Spandex-wearing grapple freak Jim Jordan this week ordered House Judiciary Committee staff to begin working with the Appropriations Committee on restricting funding to the Justice Department and FBI as revenge for prosecuting his Orange Allah, CNN’s Melanie Zanona reports.
For those keeping score at home, a top Republican in Congress wants to kneecap a federal department responsible for protecting Americans from drug cartels, human traffickers, ISIS/Al-Qaeda terrorists, serial killers, organized crime syndicates, cyberterrorists, ponzi schemers, you name it, all because the fat degenerate game show host they worship got caught stealing classified documents to keep them in a bathroom at his shitty catering hall in south Florida.

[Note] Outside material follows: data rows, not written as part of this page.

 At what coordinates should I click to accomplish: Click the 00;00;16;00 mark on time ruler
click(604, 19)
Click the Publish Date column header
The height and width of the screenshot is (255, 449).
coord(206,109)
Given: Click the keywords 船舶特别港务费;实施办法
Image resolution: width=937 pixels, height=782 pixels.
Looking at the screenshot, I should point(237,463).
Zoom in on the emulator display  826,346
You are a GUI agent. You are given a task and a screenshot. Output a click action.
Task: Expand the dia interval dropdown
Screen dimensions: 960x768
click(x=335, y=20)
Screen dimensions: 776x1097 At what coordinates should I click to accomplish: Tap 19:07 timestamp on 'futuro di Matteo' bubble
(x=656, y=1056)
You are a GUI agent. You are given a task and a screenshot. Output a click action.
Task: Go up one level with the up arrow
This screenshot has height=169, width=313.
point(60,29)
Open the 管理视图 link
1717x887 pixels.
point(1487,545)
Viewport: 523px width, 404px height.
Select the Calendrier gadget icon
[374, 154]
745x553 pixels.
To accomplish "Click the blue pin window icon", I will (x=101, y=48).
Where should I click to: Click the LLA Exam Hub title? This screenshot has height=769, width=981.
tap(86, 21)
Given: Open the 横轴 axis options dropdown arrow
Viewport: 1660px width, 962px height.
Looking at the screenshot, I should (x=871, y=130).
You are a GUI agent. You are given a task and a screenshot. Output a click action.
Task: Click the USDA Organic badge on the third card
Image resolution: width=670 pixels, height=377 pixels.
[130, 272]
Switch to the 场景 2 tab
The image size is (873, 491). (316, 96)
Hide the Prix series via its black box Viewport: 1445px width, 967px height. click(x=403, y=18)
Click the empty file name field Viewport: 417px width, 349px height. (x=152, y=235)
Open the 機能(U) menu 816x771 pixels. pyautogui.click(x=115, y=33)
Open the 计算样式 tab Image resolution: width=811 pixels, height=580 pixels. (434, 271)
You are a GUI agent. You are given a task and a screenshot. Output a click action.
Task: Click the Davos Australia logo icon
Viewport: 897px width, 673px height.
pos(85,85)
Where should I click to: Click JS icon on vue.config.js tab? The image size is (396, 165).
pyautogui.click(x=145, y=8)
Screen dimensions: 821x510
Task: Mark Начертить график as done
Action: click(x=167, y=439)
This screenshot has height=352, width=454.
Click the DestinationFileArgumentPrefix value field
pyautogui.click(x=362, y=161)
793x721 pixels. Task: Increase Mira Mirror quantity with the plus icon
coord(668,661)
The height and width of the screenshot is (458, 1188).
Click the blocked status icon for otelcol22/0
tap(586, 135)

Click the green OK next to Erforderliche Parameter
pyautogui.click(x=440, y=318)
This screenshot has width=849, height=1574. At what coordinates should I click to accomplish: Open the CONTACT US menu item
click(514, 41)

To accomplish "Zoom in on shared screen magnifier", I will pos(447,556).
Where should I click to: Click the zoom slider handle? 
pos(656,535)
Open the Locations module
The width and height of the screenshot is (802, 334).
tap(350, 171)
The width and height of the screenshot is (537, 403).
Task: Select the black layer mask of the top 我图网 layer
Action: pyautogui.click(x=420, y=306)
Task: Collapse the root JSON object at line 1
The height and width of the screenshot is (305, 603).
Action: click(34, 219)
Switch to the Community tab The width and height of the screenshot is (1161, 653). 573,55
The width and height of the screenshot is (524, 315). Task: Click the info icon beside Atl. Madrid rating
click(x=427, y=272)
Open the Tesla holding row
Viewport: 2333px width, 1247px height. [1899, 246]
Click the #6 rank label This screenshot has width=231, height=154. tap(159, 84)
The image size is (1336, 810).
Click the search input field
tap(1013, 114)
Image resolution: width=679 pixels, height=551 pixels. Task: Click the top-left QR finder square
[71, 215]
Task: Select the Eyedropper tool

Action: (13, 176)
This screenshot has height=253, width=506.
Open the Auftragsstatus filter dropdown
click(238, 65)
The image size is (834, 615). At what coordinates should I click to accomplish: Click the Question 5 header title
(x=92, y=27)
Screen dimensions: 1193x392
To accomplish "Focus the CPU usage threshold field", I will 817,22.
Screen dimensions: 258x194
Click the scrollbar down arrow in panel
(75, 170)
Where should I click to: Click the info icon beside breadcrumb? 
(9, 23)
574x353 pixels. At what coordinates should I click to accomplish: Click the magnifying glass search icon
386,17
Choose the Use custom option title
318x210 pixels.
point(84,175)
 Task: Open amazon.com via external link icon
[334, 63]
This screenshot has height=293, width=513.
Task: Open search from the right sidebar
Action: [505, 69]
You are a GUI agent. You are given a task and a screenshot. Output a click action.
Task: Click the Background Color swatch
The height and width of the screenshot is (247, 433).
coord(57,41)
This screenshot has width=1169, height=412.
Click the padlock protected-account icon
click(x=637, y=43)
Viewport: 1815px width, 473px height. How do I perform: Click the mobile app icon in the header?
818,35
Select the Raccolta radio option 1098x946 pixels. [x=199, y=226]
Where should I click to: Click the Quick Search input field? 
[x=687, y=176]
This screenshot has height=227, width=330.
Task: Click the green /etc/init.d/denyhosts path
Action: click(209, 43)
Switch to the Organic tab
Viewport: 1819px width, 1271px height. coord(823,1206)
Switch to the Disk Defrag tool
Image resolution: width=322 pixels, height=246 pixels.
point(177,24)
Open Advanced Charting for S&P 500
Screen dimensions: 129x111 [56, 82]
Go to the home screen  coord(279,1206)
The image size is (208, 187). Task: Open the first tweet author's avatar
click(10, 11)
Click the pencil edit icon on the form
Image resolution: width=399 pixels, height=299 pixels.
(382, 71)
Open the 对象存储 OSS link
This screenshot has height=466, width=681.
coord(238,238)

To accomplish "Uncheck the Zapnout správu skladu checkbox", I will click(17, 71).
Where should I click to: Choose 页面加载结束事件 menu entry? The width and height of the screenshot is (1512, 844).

You have to be pretty fucking demented to think the public servants at the Justice Department actually wanted this. Did some FBI agents maybe get a little personal enjoyment out of raiding Mar-a-Lago last summer? Of course a few probably did, just as they might enjoy nailing a mafia boss or some asshole hacker. But it would be a safe bet that, from Merrick Garland on down, that the vast majority of the men and women of the department would have preferred that Trump never forced their hand and put them in this situation where they get accused of being a “Stalinist Gestapo” while they’re just trying to do their jobs. They surely would have been much happier if Trump just dropped dead of a heart attack years ago, sparing them from all this bullshit and headaches.
Which, now that we mention it, is something they have in common with Republicans in Congress, many of whom also secretly wish Trump would shed his flabby orange mortal coil. The DOJ and GOP are probably actually on the same page with that, even if they’re not going to say it publicly.